As she leaves, feet making soft sounds against the stones of the pathway, she breathes deep and swears to herself this conversation is going to the grave. Whether Sasuke’s a missing-nin or not, Tenten can respect her skill as a kunoichi enough to afford her that much privacy, at least.

 

 

Shikamaru heard about the Spirit Festival in the Frost Country from Asuma, who heard it from Kakashi, but it’s more lackluster than he described. There’s a somber air settled across the little makeshift village, with the crafts sold all wards, or charms, or paintings of their deities, and the food traditional. After finishing their mission in Shimogakure a few days earlier than usual, he and his team decided to stop by, but he isn’t disappointed the way Ino and Chouji are. Asuma sees it, too; something’s wrong, and this is suddenly in obligation, not celebration.
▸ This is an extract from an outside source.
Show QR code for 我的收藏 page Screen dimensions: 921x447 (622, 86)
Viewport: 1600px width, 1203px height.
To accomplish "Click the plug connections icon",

Whatever caused this happened within the past year. Kakashi’s description wasn’t an old recollection.

They split up to get answers, curious more than investigative, and Shikamaru asks an old woman selling paintings. “Yeah, last solstice,” she says. “See the top of that mountain up there? Where the storm is?” She nods in its direction, and he tells her he does. “That’s Tengoku no Kyuusoku, the entrance to the Spirit World. A few years ago, the storm got worse. A lot worse. Near dawn last year, there was an avalanche. We evacuated everyone fast enough, but half the booths were destroyed, and the profit with them. Any idea who Yuki-onna is, kid?”

“Yeah,” he says. “She haunts the Fire Country, too.”

Some legends are so big they transcend the separate countries’ beliefs and religions. Like many shinobi, Shikamaru doesn’t believe in much, but he has an open mind. With a raised eyebrow and single-shoulder shrug, the old woman says, “She showed up last year. No one’s seen her in a long time, didn’t notice her until it was too late. She interacted us, laughed like a human, and we should’ve realized the veil was thin enough for the spirits to be solid. I’m still wondering how many others were there that night that we passed off as people in common costumes.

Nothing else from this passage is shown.